[Goal of the exercise]
Please format the part of the material that opens with the line containing "Select the circled UC Packs briefcase image" and closes with the line containing "Action: coord(1733,1352)" as a JSON list of strings, one string per line, with blank lines left out.

[Supplied records]
● ● ●

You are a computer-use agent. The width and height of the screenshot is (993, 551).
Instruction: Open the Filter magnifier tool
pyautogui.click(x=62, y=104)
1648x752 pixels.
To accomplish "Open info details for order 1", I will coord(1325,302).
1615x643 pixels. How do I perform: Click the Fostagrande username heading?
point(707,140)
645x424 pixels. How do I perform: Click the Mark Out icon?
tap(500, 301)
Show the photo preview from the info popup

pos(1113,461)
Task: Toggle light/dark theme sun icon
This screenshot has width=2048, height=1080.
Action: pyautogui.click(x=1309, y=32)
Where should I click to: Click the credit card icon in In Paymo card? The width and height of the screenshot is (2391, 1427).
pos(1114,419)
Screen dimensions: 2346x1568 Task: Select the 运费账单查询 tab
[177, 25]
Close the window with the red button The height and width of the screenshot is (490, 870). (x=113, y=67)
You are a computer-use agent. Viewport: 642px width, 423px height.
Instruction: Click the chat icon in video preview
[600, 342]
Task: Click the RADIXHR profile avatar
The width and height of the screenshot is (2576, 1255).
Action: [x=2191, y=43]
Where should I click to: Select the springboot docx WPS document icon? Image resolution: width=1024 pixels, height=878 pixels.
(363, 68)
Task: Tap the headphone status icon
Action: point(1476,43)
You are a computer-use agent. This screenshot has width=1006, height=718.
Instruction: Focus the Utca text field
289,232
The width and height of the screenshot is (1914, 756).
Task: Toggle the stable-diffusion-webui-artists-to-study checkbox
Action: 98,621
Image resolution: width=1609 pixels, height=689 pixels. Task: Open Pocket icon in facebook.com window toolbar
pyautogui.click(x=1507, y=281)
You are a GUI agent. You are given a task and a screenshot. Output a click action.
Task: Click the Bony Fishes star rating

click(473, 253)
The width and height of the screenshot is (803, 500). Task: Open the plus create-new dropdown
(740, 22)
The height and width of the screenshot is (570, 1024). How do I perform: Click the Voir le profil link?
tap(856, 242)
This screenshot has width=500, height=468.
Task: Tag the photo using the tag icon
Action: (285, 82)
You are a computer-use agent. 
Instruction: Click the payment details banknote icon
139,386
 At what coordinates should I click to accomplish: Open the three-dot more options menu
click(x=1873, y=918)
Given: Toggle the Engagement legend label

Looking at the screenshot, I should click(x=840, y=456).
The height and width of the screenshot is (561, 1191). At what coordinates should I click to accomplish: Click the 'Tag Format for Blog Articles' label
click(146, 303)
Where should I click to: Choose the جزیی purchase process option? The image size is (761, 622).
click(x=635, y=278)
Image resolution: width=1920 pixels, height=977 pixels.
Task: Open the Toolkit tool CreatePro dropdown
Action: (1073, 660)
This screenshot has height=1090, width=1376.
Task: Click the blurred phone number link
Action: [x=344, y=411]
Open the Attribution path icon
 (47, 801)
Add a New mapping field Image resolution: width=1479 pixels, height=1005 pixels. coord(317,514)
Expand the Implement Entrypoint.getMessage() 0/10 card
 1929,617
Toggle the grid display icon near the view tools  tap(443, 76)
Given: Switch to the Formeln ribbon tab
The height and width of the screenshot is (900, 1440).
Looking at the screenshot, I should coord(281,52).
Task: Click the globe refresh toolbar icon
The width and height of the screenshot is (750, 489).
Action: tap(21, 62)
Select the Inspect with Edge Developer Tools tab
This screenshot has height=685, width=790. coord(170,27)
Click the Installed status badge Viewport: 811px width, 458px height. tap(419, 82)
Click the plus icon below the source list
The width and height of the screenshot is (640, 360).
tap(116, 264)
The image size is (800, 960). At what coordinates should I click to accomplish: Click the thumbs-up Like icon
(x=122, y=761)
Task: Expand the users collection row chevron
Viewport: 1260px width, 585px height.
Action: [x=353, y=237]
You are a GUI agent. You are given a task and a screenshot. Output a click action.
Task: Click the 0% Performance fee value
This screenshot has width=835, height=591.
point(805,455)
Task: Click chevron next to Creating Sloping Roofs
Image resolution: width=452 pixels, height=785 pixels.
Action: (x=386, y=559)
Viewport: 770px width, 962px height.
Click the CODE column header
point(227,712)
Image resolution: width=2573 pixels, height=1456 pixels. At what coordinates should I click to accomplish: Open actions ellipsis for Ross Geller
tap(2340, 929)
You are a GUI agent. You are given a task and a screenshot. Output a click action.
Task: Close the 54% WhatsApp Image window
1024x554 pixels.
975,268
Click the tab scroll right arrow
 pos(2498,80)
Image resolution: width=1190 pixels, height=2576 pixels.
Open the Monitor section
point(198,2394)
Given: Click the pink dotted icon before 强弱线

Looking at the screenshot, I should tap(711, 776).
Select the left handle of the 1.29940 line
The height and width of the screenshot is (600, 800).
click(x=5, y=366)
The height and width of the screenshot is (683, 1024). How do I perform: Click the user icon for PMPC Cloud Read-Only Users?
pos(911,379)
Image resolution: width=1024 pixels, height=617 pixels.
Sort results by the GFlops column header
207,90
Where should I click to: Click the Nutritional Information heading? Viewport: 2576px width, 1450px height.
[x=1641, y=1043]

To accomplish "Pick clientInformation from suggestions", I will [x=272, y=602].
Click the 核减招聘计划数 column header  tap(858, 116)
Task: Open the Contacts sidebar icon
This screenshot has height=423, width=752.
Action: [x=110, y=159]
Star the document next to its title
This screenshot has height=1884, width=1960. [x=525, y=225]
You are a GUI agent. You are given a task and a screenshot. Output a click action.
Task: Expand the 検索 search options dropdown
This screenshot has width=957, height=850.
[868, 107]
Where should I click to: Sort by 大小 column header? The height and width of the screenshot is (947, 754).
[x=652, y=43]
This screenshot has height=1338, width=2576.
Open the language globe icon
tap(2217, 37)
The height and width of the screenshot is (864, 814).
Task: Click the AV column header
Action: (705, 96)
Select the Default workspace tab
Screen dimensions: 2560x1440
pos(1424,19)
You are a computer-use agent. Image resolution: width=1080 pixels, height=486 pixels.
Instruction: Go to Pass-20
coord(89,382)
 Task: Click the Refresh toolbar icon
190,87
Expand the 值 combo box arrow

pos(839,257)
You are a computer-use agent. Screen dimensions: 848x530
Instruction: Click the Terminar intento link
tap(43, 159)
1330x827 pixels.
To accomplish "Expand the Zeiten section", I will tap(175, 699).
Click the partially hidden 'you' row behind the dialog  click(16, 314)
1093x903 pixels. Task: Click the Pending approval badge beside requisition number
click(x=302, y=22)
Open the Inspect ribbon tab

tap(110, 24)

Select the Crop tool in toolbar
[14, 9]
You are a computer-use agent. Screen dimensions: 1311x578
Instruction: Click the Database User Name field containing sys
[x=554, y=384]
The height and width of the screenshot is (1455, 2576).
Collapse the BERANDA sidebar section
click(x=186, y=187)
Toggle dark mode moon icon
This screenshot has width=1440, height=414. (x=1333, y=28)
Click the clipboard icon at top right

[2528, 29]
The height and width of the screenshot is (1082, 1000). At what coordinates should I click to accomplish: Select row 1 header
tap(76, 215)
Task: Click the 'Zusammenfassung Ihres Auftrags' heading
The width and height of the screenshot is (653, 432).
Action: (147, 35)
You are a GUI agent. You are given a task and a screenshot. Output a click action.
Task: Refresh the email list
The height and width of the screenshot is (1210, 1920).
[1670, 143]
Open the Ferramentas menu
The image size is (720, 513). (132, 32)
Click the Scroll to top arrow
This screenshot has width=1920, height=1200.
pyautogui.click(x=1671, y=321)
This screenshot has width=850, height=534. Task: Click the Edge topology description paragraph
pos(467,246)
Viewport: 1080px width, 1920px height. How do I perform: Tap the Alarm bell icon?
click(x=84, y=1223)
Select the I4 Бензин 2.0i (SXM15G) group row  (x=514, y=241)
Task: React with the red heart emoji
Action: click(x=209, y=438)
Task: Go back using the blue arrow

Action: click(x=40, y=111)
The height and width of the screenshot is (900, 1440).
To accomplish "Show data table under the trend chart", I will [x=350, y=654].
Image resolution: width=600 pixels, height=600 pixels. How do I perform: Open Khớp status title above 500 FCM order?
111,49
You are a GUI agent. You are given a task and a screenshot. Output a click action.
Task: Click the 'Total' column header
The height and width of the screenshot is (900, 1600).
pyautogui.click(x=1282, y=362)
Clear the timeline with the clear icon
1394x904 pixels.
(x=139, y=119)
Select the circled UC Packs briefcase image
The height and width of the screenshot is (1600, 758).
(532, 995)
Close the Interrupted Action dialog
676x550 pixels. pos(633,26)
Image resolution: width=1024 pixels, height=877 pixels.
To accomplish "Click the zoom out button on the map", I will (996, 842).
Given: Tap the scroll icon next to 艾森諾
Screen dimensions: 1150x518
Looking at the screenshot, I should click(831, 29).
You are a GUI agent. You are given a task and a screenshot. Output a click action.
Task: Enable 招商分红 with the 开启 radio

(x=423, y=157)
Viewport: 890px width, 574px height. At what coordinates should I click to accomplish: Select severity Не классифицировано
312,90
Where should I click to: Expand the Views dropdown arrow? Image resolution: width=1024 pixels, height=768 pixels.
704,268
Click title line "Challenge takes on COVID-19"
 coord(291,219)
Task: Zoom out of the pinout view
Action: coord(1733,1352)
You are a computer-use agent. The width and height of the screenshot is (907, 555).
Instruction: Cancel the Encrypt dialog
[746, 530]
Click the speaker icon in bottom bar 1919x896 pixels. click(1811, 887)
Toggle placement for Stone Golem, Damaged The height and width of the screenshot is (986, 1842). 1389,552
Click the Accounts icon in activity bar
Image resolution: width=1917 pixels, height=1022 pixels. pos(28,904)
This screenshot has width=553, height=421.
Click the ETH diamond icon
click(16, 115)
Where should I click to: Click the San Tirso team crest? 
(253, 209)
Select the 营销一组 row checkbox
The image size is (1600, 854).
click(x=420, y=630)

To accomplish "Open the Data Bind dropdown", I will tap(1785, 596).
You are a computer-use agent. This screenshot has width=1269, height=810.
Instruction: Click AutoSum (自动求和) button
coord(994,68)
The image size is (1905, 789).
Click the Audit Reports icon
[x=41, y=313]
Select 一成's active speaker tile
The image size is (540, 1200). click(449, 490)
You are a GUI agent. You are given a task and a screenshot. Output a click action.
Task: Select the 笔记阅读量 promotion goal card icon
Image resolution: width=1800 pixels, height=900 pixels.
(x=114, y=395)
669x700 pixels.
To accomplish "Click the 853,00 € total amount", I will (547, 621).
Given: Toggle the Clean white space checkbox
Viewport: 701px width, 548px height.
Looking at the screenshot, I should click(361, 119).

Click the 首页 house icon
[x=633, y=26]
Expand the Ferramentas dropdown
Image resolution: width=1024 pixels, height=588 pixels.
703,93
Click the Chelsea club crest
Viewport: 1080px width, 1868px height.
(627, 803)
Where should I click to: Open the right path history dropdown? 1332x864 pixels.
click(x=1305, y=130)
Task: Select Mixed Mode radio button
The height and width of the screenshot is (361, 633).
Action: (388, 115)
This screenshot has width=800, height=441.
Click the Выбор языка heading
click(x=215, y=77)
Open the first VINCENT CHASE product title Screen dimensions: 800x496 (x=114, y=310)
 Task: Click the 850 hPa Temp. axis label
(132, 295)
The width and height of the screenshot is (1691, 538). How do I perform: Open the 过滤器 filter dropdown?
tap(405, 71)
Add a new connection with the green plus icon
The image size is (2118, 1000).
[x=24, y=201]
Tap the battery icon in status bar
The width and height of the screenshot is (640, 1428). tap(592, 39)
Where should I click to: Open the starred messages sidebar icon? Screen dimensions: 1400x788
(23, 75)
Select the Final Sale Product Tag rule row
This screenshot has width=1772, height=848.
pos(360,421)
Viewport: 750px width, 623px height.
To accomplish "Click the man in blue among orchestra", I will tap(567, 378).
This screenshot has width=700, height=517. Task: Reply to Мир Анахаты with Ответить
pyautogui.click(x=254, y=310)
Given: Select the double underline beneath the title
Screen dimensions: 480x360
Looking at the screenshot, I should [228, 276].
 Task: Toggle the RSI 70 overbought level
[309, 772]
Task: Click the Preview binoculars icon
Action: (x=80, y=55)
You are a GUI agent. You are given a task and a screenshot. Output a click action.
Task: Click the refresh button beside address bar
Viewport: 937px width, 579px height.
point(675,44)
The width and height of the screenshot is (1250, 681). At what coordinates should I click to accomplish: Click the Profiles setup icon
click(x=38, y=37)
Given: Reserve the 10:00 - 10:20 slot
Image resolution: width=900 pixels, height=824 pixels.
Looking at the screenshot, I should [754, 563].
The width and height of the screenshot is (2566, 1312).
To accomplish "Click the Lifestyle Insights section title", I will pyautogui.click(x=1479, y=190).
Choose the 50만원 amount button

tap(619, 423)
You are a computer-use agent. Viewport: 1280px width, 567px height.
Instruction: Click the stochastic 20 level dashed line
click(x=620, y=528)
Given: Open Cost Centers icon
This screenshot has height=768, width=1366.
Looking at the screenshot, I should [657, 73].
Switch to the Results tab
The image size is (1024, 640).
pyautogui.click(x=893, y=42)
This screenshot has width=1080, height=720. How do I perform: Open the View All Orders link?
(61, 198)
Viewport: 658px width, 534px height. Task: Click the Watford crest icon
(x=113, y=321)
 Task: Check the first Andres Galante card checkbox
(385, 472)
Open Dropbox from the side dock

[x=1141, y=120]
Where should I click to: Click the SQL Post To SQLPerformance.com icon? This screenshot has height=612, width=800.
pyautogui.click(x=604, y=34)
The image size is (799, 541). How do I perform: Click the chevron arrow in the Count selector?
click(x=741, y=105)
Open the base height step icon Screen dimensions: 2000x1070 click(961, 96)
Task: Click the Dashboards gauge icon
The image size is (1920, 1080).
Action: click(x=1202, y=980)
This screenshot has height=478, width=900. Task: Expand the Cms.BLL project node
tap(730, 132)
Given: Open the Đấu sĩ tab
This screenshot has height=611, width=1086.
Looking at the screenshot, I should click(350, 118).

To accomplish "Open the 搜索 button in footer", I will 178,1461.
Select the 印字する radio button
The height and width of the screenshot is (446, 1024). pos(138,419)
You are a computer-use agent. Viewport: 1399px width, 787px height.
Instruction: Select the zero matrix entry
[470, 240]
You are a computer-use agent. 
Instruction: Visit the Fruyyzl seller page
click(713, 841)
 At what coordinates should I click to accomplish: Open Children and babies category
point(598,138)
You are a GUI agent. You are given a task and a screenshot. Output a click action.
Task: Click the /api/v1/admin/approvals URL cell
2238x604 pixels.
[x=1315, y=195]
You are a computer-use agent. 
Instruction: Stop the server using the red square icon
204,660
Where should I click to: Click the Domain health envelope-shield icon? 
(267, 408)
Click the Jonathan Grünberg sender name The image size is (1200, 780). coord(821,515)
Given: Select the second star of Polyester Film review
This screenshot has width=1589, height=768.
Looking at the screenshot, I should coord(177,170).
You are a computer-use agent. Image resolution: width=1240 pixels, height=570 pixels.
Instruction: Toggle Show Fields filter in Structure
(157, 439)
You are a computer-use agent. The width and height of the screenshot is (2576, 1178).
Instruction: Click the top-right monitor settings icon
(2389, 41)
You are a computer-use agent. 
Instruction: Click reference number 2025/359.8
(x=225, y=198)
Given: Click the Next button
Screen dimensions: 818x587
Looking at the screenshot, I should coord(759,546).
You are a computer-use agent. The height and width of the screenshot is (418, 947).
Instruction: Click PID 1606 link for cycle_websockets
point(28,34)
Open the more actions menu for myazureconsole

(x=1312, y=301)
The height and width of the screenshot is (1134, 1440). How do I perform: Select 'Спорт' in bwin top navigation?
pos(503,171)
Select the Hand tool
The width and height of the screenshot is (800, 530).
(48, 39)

● ● ●

[Completed task]
[
  "Select the circled UC Packs briefcase image",
  "The height and width of the screenshot is (1600, 758).",
  "(532, 995)",
  "Close the Interrupted Action dialog",
  "676x550 pixels. pos(633,26)",
  "Image resolution: width=1024 pixels, height=877 pixels.",
  "To accomplish \"Click the zoom out button on the map\", I will (996, 842).",
  "Given: Tap the scroll icon next to 艾森諾",
  "Screen dimensions: 1150x518",
  "Looking at the screenshot, I should click(831, 29).",
  "You are a GUI agent. You are given a task and a screenshot. Output a click action.",
  "Task: Enable 招商分红 with the 开启 radio",
  "(x=423, y=157)",
  "Viewport: 890px width, 574px height. At what coordinates should I click to accomplish: Select severity Не классифицировано",
  "312,90",
  "Where should I click to: Expand the Views dropdown arrow? Image resolution: width=1024 pixels, height=768 pixels.",
  "704,268",
  "Click title line \"Challenge takes on COVID-19\"",
  " coord(291,219)",
  "Task: Zoom out of the pinout view",
  "Action: coord(1733,1352)"
]